Self Kindness is Mindfulness is Action

One of my favorite definitions of mindfulness is “intentionally paying attention with kindness” devised by Shauna Shapiro and her colleagues. Shauna’s youtube clip “What you practice Grows Stronger” gives a wonderful overview of the neuroscience and psychological benefits of mindfulness. It is a model I use when working with people who experience stress, anxiety, depression and complex pain.

The part of mindfulness I want to focus on today is kindness.

What is kindness?

Kindness is simply the quality of being friendly, generous, and considerate. It can be as small as a thoughtful gesture, a smile or subtle letting go of inner stress.. And yet there are times we find this so difficult. Kindness may be planned or spontaneous. We can show kindness to others; our family, friends, community and charitable organization. We can show kindness to the planet and to ourselves.

In this blog I am most interested in self kindness as this is the wellspring to humanity.

Humanity refers to human beings collectively and is derived from Latin humanitas for “human nature, kindness”. It’s also a word for the qualities that make us human, such as the ability to love and have compassion, be creative, and not be a robot.

Kindness involves using mindfulness in action, while going about your day being attentive and not on auto-pilot.

For me kindness is where creativity, compassion and care unite

What are the benefits of kindness?

“A man practicing kindness in the wilderness is worth all the temples this world pulls”. Jack Kerouac

There are many physical, psychological and spiritual benefits of practicing kindness. Some of these benefits are that kindness:

  • increases oxytocin (the love hormone) which has a knock on effect of lowering blood pressure an improving heart health. Oxytocin also increases our self-esteem and positivity.

  • increase energy, happiness and pleasure.

  • lights up pleasure and reward centers of the brain, especially when the kindness is unexpected, like a random act of kindness! (Read more in this Research from Emory University)

  • stimulates the production of serotonin. This feel-good chemical heals your wounds, calms you down, and makes you happy!

  • decreases pain because it stimulates the release of endorphins – the brains natural pain killer

  • reduces cortisol (stress hormone) levels. Research has found that kind people have 23% less cortisol which also helps to promotes longevity

  • reduces anxiety and depression.

  • increases life satisfaction and self realization.

**Record set:**
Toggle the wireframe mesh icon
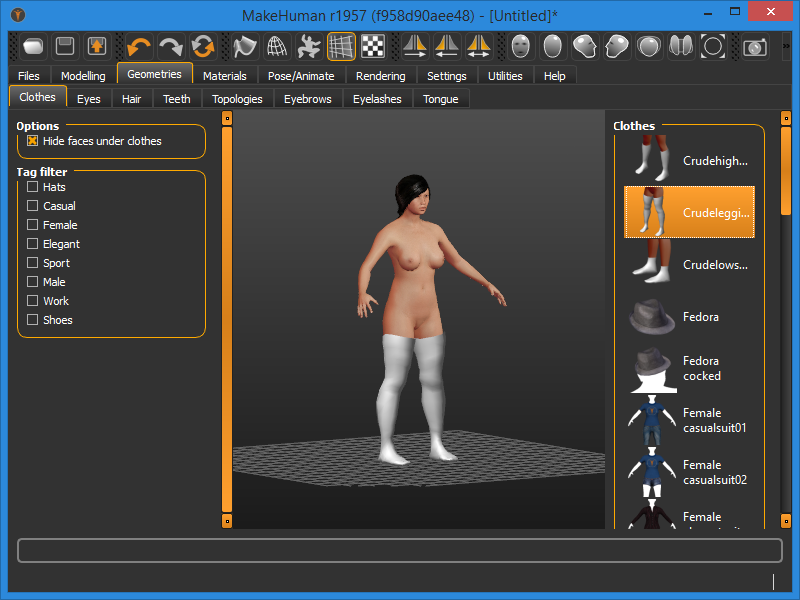The image size is (800, 600). click(x=277, y=46)
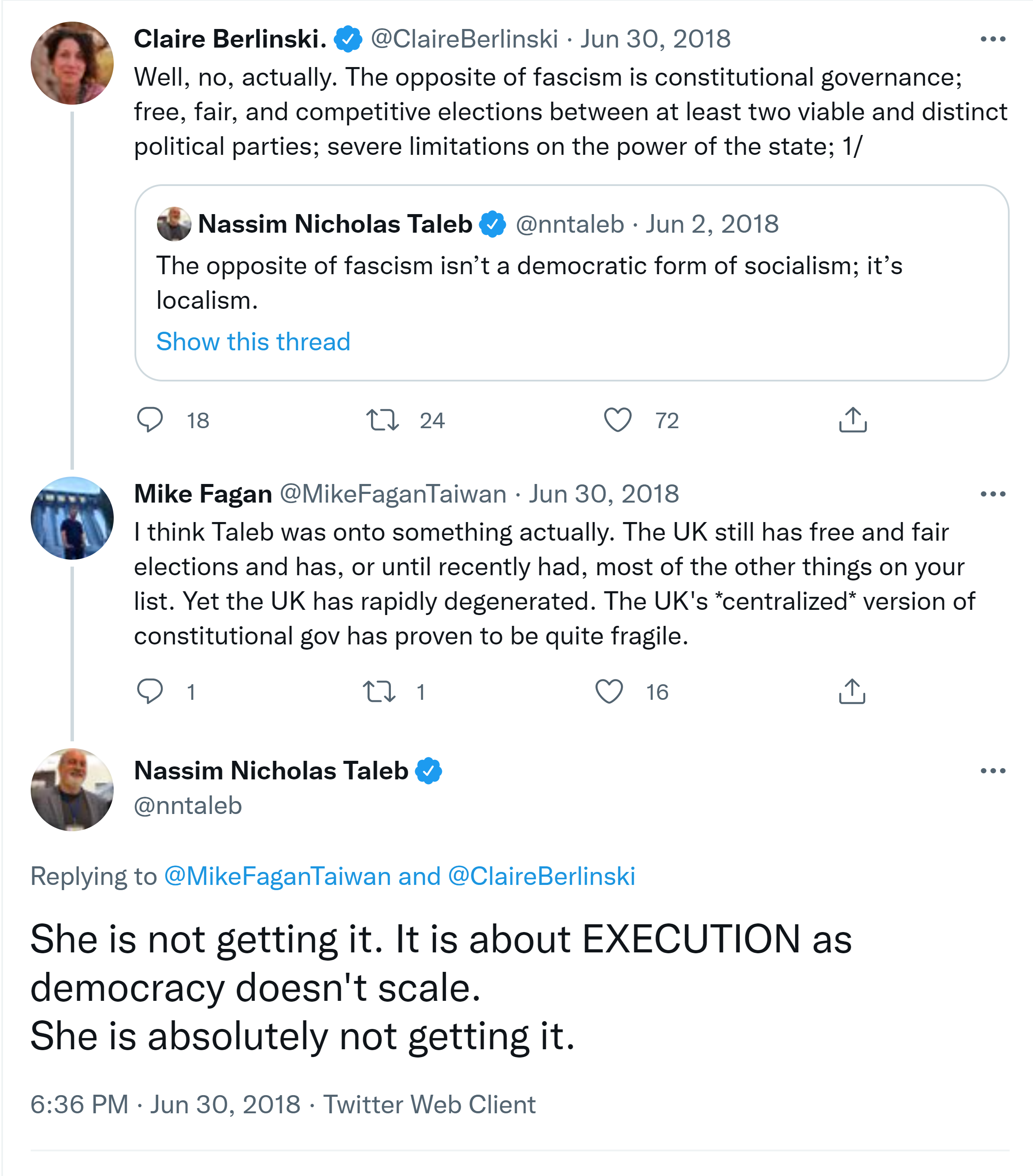Screen dimensions: 1033x1176
Task: Click the 'Show this thread' link
Action: (x=253, y=342)
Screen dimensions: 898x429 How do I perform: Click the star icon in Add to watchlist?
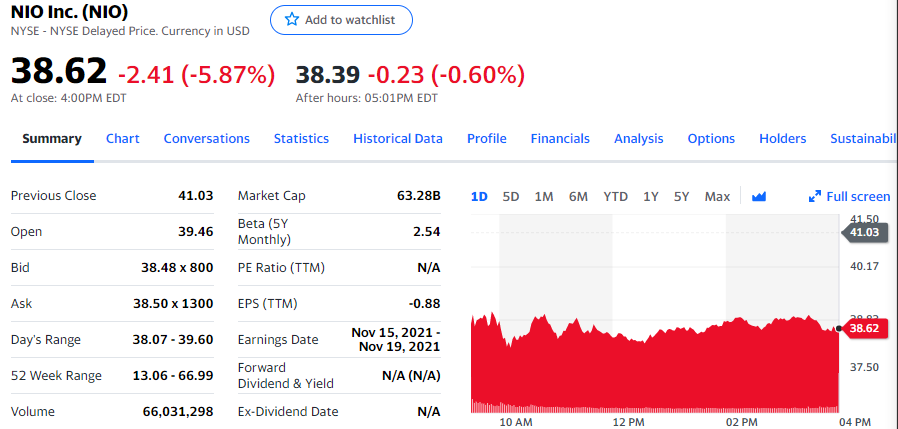[292, 20]
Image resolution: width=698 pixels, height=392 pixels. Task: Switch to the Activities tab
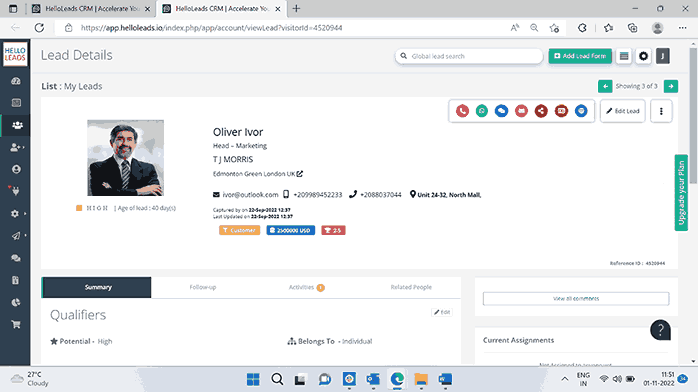pos(306,287)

**Task requirements:**
1. Answer these questions from the blog on self kindness:
(a) Who devised the definition "intentionally paying attention with kindness"?
(b) From which Latin word is "humanity" derived?
(c) By what percentage is cortisol lower in kind people, according to the research cited?
2. Return the portion of the blog on self kindness between "What is kindness?" and "not on auto-pilot.", inclusive.
3. Decide whether each statement agrees with the blog on self kindness, answering yes or no and quoting the words that settle it:
(a) The writer uses the mindfulness model with people who experience complex pain.
(b) Kindness always has to be planned.
(c) Kindness raises cortisol levels.
The records have nothing to do with the blog on self kindness.

**Solutions to the exercise:**
1.
(a) Shauna Shapiro and her colleagues
(b) Humanitas
(c) 23%

2.
What is kindness?

Kindness is simply the quality of being friendly, generous, and considerate. It can be as small as a thoughtful gesture, a smile or subtle letting go of inner stress.. And yet there are times we find this so difficult. Kindness may be planned or spontaneous. We can show kindness to others; our family, friends, community and charitable organization. We can show kindness to the planet and to ourselves.

In this blog I am most interested in self kindness as this is the wellspring to humanity.

Humanity refers to human beings collectively and is derived from Latin humanitas for “human nature, kindness”. It’s also a word for the qualities that make us human, such as the ability to love and have compassion, be creative, and not be a robot.

Kindness involves using mindfulness in action, while going about your day being attentive and not on auto-pilot.

3.
(a) Yes: "It is a model I use when working with people who experience stress, anxiety, depression and complex pain."
(b) No: "Kindness may be planned or spontaneous."
(c) No: "reduces cortisol (stress hormone) levels"